Dylan’s apparent mood at that show however, certainly contributed to the atmosphere of the show as a whole, people were perplexed and amazed at the visual Bob Dylan, at what they were seeing – the ‘visual’ - and experiencing as well as what they were hearing that I think when people heard the bootleg in the months after, they were left rather disappointed. Yes his voice wasn’t as strong as previous shows and certainly not as strong as the UK and US fall tours of the previous year, yet in consideration of our current Dylan and in looking back in hindsight and judging Stirling on its own individual terms, I now find the show rather wonderful. 

There are many wonderful and rather quirky versions of songs present on the Stirling bootleg and although it was not a conventionally solid all-pleasing show, which was perhaps its first stumbling block, there are aspects of the show which are truly wonderful.

The show opens rather promisingly with a solid and driving version of ‘Oh Babe It Ain’t No Lie’, followed by a fair ‘To Ramona’. I remember initially hearing the bootleg and not being impressed by either ‘To Ramona’ or ‘Mr Tambourine Man’, but now when I listen back, especially to Tambourine Man it is his phrasing on that song that drew me in, and in consideration of what I've said above, I now look back upon the tone and sound of his voice at that time with perfect satisfaction. 

Tambourine was followed by what I have now come to see as a brilliant ‘Maggie’s Farm’ which for me has perhaps some of the best harmonica playing I’ve ever heard from Dylan. ‘Tell Me It Isn’t True’ was next up and also a wonderful surprise. However the show stopper was perhaps the next song, ‘Just Like A Woman’, without doubt it was one of the strangest versions Id ever heard, the melody was near gone from the song, Dylan was concentrating more on phrasing than he was on melodic recitation and the phrasing was truly wonderful in many cases, and importantly so with both his vocals and his guitar phrasing. Although at times Dylan seemed rather frustrated with his guitar there were moments throughout the show when his playing was splendid, where he seemed to find a groove that no one else had, his soling was a far cry from those horrible fuzzy 3-note search and destroy solo’s of previous years. During the instrumental breaks after every verse of ‘Just Like A Woman’ Dylan played a variation on the basic major scale ascent on guitar, and to marvellous effect. He chased the notes up and down the fret board, with such precision, like he’d remembered how to play guitar again and his guitar chimed gloriously, there was something about the sound he was getting that had the essence of the mystic, he was finding something truly beautiful in the moments he played. You could even see by the look on his face that he was amazed with himself. I remember Ed Nash and I going crazy when we saw this happening. I also remember the whole audience going crazy at how Dylan sang “I just don’t fit”, with such sadness. In fact much of the of what I now like about the Stirling show was that he was being completely subversive with his songs, he was chasing them, he was tearing them apart, reinventing, succeeding and failing all in the same moment and throwing the songs out at the audience with such raw intensity, that as an audience we were certainly exhausted. 

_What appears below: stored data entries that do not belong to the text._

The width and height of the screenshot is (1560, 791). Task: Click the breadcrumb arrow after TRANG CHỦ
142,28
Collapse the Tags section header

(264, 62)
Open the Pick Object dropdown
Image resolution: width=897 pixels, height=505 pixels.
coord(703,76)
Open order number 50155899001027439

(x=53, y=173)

There were other highlights for me when I think back on it now, there were other great moments that only now I have come to realise as an older more experienced Dylan fan. It was my first Visions of Johanna, my first Not Dark Yet and my first Gotta Serve Somebody, and what a version it was, completely re-arranged, full of gods own thunder. And when I look back on Stirling Dylan was generous in many ways. We got a very long Setlist and an extra encore. The magic of this Dylan show was in the uncertainty, in the frustrations of Dylan and his audience, in the setting behind the Scottish hillsides with the sun going down and the rain pouring as the band played Not Dark Yet. I remember now, I remember, that’s what I love about Bob Dylan, that restlessness, that uncertainty, that magic, the feeling of not knowing what was going to happen next. I remember.